How is it that we put man on the moon before we figured out it would be a good idea to put wheels on luggage?
Why is it that people say they 'slept like a baby' when babies wake up like every two hours?
If a deaf person has to go to court, is it still called a hearing?
Why are you IN a movie, but you're ON TV?
Why do people pay to go up tall buildings and then put money in binoculars to look at things on the ground?
Why do doctors leave the room while you change? They're going to see you naked anyway.
Why is 'bra' singular and 'panties' plural?
Why do toasters always have a setting that burns the toast to a horrible crisp, which no decent human being would eat?
If Jimmy cracks corn and no one cares, why is there a stupid song about him?
Can a hearse carrying a corpse drive in the carpool lane?
If the professor on Gilligan's Island can make a radio out of a coconut, why can't he fix a hole in a boat?
Why does Goofy stand erect while Pluto remains on all fours? They're both dogs!

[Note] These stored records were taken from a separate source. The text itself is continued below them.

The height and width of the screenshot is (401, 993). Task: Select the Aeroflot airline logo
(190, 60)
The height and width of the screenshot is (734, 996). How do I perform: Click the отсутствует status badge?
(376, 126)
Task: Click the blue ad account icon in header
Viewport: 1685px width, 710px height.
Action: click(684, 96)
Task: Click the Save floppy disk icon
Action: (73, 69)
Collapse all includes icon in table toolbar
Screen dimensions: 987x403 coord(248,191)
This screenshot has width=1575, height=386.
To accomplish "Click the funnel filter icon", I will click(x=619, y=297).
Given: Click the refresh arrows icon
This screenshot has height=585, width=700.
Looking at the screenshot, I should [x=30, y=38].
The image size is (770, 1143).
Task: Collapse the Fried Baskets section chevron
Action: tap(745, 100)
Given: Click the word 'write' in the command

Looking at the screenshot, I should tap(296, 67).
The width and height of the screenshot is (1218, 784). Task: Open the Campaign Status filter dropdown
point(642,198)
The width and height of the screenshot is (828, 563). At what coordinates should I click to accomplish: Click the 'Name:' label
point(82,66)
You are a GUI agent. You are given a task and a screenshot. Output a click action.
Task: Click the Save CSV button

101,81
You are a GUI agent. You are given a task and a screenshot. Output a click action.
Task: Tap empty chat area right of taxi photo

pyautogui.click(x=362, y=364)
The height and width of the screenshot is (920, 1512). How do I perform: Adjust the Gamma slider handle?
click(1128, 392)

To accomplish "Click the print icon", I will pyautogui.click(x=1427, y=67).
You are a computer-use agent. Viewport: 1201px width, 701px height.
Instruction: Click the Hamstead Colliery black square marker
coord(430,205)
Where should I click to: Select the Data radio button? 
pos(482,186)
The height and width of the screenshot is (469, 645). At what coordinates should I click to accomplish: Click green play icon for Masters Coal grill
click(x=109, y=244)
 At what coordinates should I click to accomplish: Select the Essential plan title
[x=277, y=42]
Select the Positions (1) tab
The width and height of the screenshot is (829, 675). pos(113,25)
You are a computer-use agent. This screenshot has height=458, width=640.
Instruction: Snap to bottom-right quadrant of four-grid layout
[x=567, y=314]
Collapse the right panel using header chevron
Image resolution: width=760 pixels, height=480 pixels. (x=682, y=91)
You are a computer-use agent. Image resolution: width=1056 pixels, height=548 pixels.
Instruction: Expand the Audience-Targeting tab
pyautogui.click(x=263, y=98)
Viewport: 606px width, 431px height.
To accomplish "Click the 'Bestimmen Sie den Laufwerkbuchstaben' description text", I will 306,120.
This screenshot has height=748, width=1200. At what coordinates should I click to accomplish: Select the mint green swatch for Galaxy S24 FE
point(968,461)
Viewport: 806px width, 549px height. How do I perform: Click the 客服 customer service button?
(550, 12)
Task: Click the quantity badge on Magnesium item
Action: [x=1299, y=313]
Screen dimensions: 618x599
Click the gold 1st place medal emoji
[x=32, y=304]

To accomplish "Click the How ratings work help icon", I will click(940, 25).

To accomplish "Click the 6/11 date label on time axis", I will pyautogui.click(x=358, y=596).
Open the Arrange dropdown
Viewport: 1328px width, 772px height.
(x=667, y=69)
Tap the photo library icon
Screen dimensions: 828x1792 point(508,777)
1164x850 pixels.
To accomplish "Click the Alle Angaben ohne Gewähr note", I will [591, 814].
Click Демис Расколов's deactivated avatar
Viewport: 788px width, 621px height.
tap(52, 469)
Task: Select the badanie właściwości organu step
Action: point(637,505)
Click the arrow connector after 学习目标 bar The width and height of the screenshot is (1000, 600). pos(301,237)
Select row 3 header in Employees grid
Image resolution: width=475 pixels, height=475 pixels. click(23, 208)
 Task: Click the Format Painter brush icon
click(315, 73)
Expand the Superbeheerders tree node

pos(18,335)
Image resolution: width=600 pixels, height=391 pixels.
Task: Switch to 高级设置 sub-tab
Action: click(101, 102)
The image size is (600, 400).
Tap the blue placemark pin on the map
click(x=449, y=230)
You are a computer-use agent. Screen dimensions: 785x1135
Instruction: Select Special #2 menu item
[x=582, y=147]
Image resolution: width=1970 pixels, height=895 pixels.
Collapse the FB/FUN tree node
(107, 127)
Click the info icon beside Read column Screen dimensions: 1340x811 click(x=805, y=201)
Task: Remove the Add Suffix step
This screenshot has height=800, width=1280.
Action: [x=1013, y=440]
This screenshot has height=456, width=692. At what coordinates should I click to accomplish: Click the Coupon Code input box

If Wile E. Coyote had enough money to buy all that ACME crap, why didn't he just buy dinner?
If corn oil is made from corn, and vegetable oil is made from vegetables, what is baby oil made from?
If electricity comes from electrons, does morality come from morons?
Do the Alphabet song and Twinkle, Twinkle Little Star have the same tune?
Why did you just try singing the two songs above?
Why do they call it an asteroid when it's outside the hemisphere, but call it a hemorrhoid when it's in your ASS?
Did you ever notice that when you blow in a dog's face, he gets mad at you, but when you take him for a car ride, he sticks his head out the window?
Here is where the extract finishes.